Gobert named NBA Defensive Player of the Year
NEW YORK: Minnesota Timberwolves center Rudy Gobert won the 2024 NBA Defensive Player of the Year award on Tuesday (Wednesday in Manila), matching a league record by taking the honor for the fourth time.
The 31-year-old Frenchman previously captured the award in 2018, 2019 and 2021 while with the Utah Jazz and this season was a key player on a T-Wolves squad that was the NBA’s top-ranked defensive club.
Gobert matched the all-time record for four Defensive Player of the Year awards won by Detroit’s Ben Wallace (2002, 2003, 2005 and 2006) and Dikembe Mutombo in 1995, 1997, 1998 and 2001 with Denver, Atlanta and Philadelphia.
The 7-foot-1 (2.16 m) star missed Minnesota’s playoff victory at Denver on Monday so he could be with girlfriend Julia Bonilla, who gave birth to their son earlier in the day.
“Romeo is the name, and he’s doing great,” Gobert told US NBA telecaster TNT. “A lot of blessings. Just really grateful.”
Gobert received 72 first-place votes from a media panel with fellow Frenchman Victor Wembanyama, the 20-year-old San Antonio Spurs prodigy named Monday as the NBA Rookie of the Year, second with 19 first-place votes and Miami’s Bam Adebayo third with three.

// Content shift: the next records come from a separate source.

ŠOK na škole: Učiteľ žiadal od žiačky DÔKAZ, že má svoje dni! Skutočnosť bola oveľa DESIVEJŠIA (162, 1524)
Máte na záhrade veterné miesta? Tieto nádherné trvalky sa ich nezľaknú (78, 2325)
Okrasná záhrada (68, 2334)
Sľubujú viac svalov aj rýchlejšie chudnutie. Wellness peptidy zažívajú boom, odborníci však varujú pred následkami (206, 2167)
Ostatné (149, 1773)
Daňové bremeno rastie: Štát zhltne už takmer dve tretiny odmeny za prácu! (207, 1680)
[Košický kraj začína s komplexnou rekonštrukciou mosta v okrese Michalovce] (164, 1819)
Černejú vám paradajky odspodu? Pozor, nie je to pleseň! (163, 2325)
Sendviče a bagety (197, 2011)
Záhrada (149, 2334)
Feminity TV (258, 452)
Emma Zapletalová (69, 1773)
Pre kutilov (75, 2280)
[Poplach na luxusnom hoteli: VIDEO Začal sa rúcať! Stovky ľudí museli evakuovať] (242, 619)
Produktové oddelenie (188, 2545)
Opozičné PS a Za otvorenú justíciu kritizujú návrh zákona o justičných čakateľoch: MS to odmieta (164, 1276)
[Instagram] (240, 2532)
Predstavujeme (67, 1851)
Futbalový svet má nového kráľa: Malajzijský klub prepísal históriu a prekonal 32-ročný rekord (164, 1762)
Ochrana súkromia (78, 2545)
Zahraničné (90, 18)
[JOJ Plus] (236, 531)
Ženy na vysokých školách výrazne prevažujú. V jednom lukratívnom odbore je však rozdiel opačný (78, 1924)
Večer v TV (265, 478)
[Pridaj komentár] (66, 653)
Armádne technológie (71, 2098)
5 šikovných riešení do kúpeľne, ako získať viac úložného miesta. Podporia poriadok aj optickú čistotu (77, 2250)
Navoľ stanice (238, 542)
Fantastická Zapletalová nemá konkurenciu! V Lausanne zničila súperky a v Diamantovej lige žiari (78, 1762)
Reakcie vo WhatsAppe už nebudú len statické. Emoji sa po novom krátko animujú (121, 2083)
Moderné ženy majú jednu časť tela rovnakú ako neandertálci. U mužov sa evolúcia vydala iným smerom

Gobert averaged 14.0 points, 12.9 rebounds, 2.1 blocked shots and 1.3 assists a game this season for the Timberwolves.
“Rudy has driven the defensive culture here,” Timberwolves coach Chris Finch said. “It’s a testament to his impact, his presence and what he has infused into the team of how important defense is and how great it can be when we play it.”
Gobert said the secret to that success was building a group of players determined to dominate defensively.